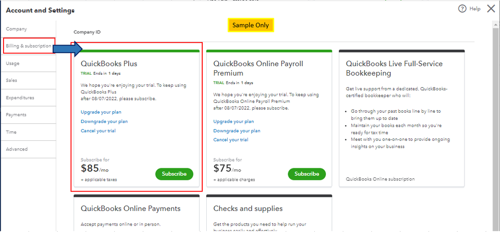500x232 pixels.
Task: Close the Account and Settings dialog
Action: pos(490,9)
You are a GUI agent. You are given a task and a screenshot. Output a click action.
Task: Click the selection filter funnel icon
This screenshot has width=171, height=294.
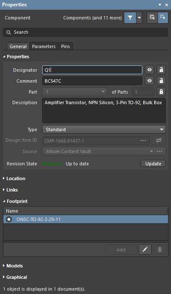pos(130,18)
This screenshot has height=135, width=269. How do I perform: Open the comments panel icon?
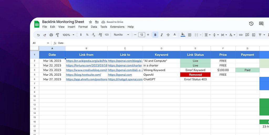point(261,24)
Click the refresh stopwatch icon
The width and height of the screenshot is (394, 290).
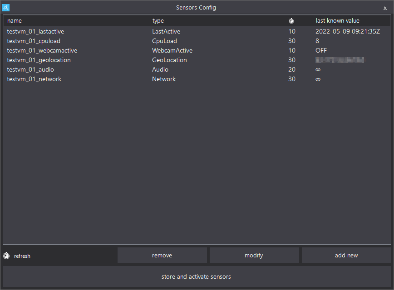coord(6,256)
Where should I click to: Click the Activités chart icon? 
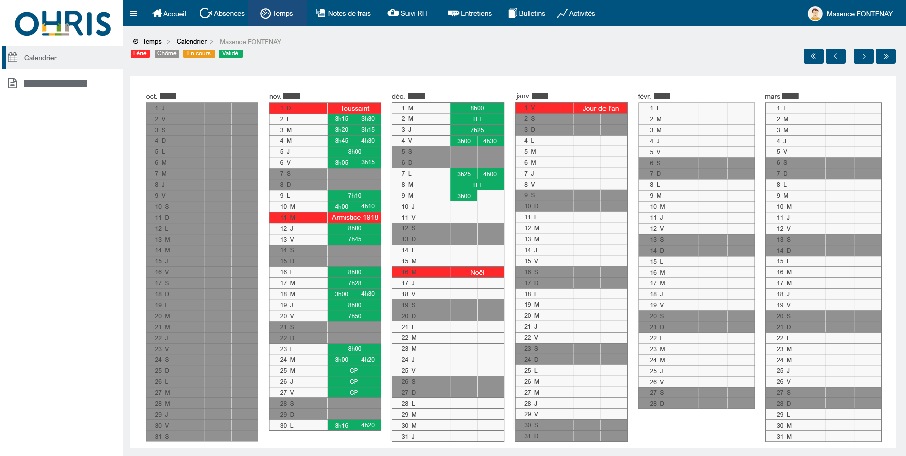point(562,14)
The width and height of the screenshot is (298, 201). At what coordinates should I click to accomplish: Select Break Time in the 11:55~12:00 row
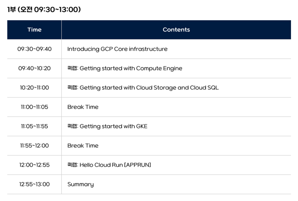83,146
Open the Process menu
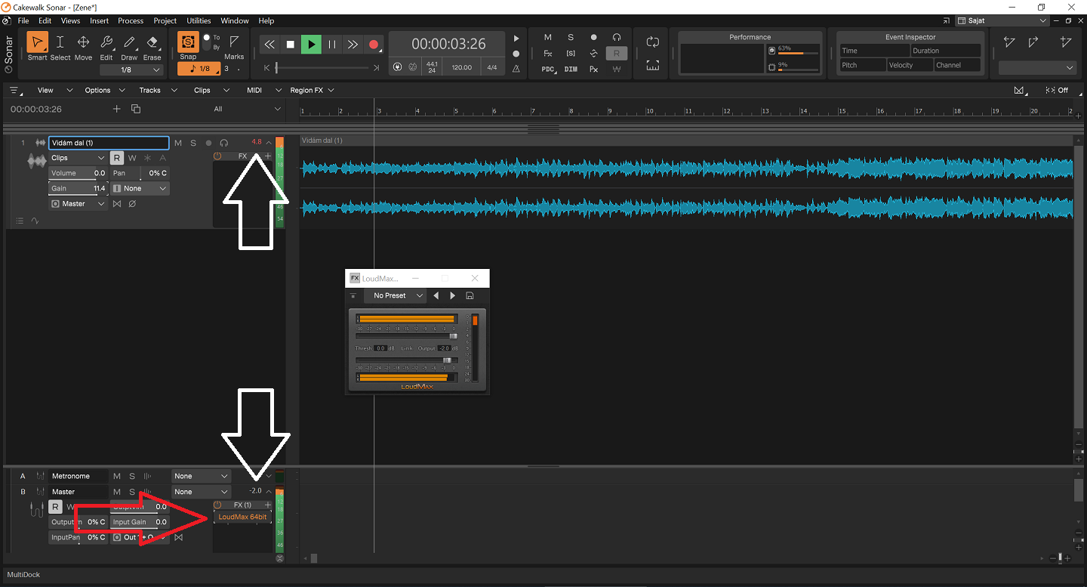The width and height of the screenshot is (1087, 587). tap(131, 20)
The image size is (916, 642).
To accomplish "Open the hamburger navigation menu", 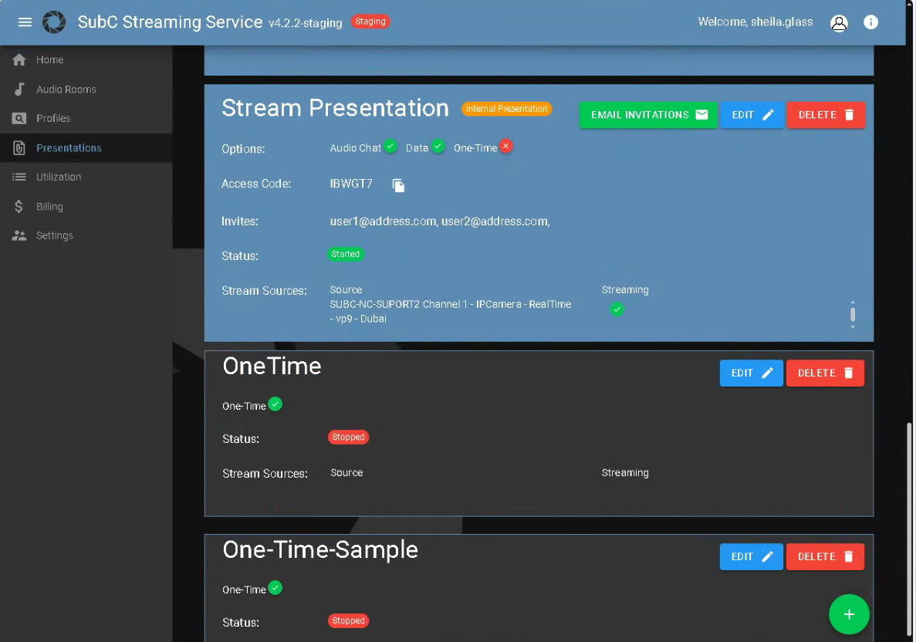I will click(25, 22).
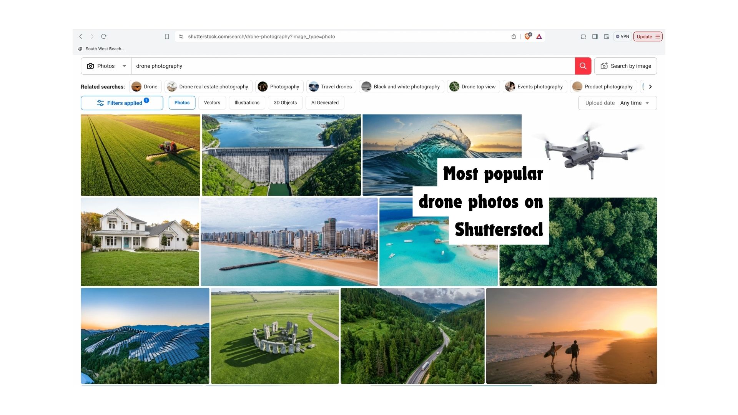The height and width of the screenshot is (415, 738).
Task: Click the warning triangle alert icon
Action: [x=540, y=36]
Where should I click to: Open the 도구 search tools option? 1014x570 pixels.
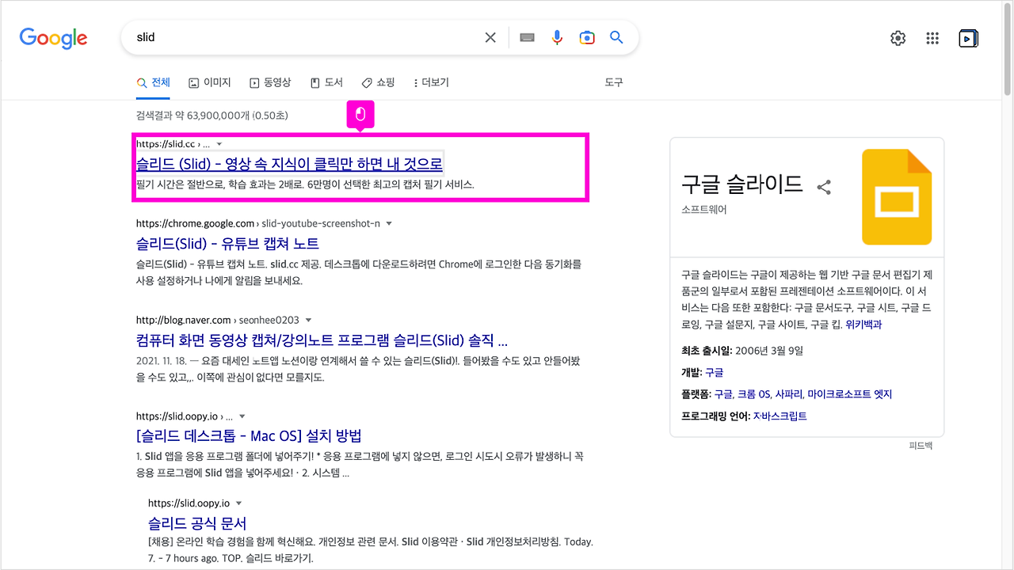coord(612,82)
========================================
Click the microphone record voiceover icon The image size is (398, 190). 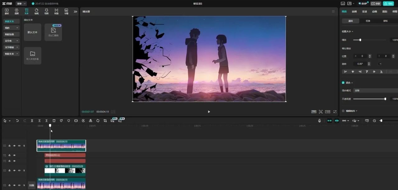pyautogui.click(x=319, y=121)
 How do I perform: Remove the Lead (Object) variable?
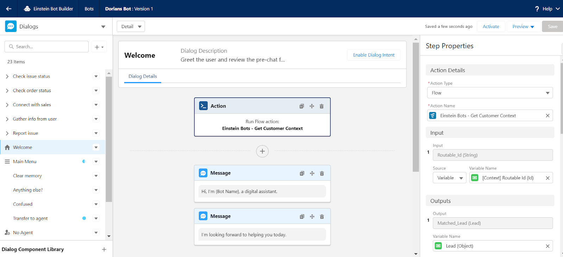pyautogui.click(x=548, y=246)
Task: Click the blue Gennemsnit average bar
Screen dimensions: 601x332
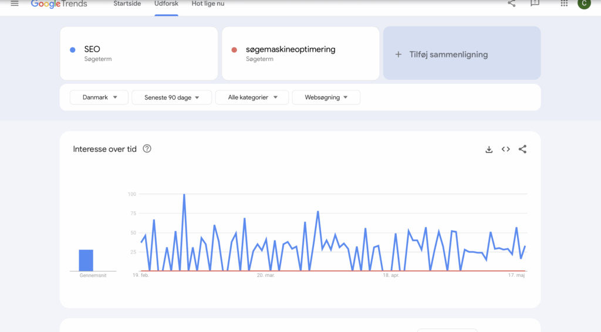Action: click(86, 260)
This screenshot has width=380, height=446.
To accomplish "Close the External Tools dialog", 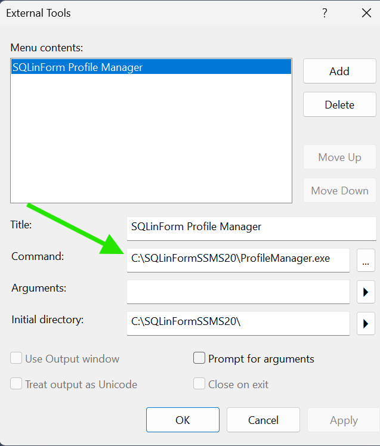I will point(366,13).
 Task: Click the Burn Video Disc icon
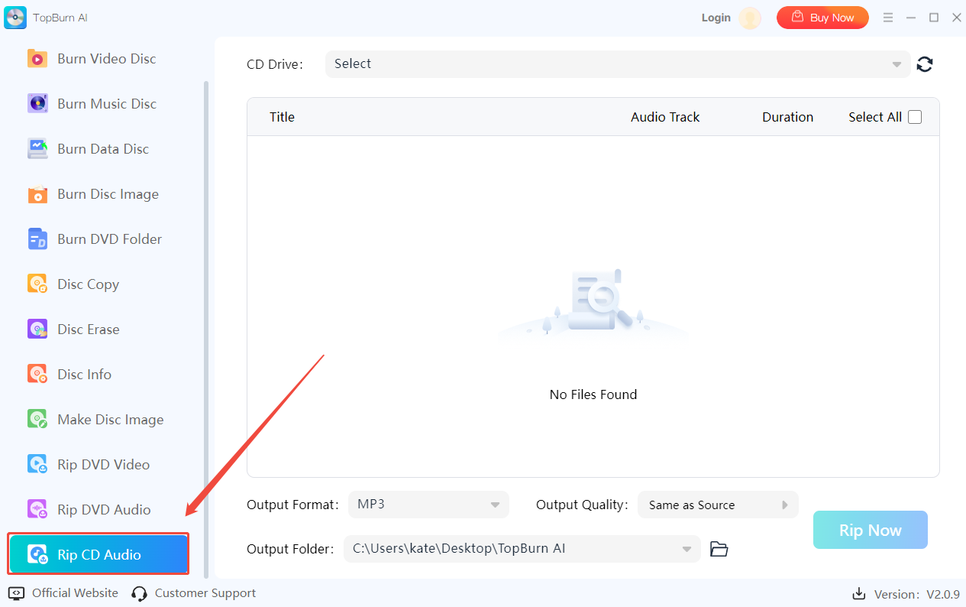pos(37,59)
========================================
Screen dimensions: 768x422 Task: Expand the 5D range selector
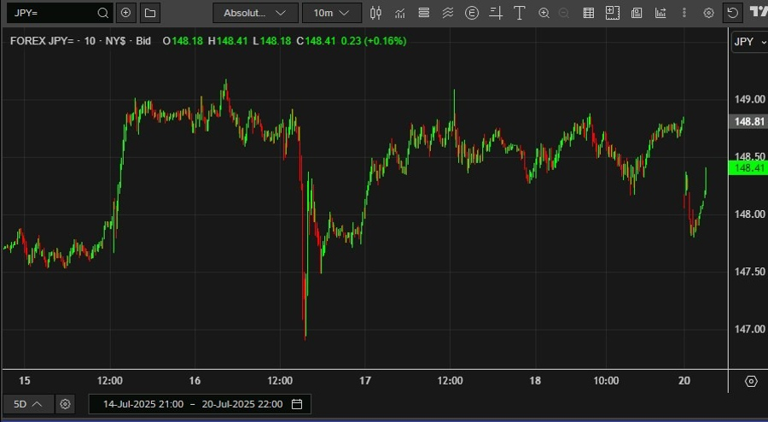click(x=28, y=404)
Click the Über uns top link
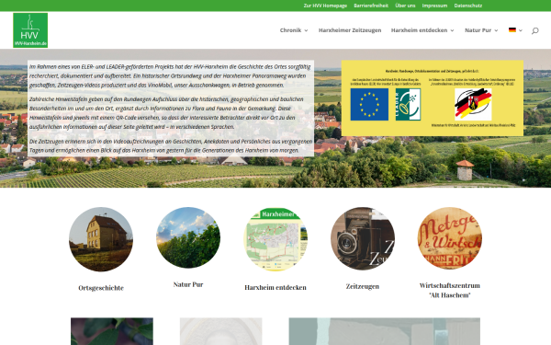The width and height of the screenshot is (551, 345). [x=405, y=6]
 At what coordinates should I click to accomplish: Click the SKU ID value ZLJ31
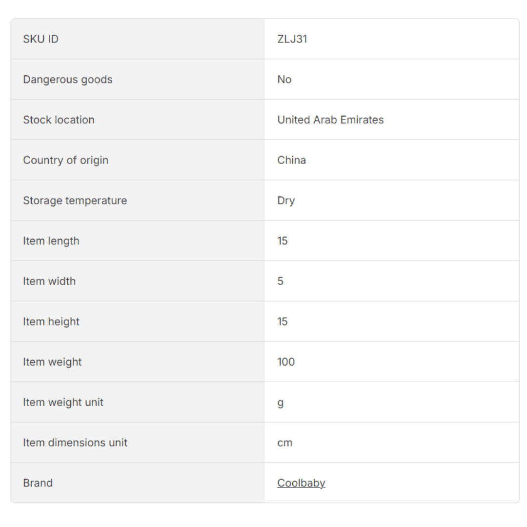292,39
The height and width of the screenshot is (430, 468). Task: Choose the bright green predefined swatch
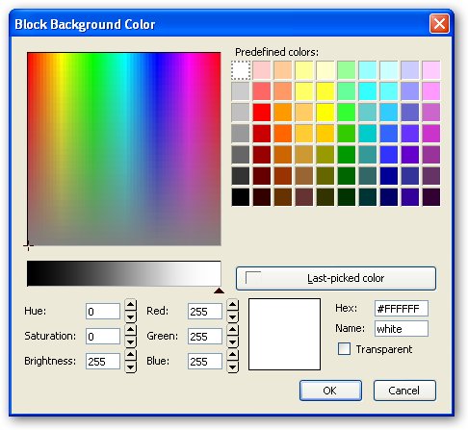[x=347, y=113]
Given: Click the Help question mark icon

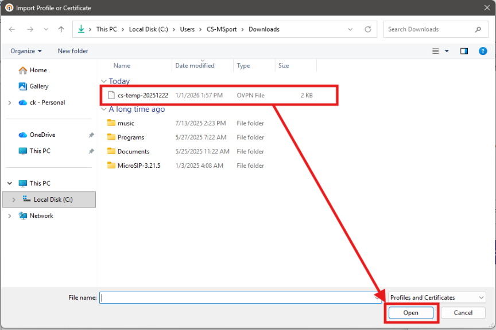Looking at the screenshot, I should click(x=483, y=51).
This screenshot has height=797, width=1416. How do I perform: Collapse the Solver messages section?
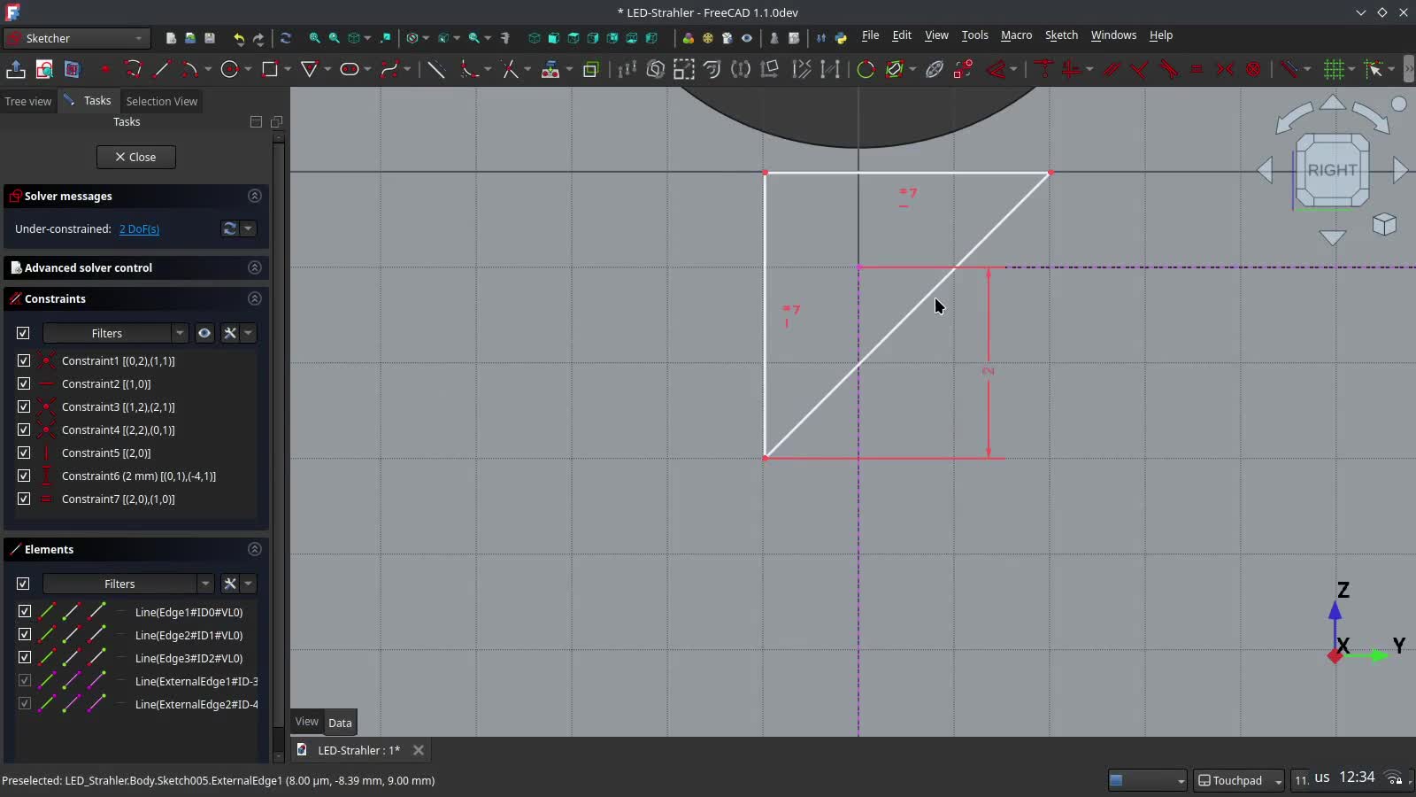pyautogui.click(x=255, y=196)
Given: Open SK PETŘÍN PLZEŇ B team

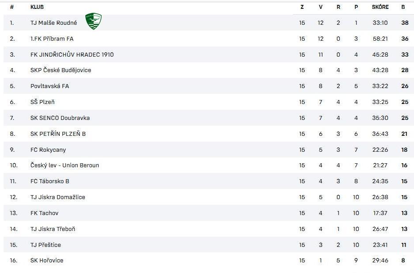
========================================
Exercise description:
Restate the lines above from the one containing "Given: Click the Help question mark icon" through the one containing "Given: Open SK PETŘÍN PLZEŇ B team", inclusive, exactly and without pictures.

Answer to this exercise:
Given: Click the Help question mark icon

Looking at the screenshot, I should click(x=483, y=51).
This screenshot has height=797, width=1416. How do I perform: Collapse the Solver messages section?
pyautogui.click(x=255, y=196)
Given: Open SK PETŘÍN PLZEŇ B team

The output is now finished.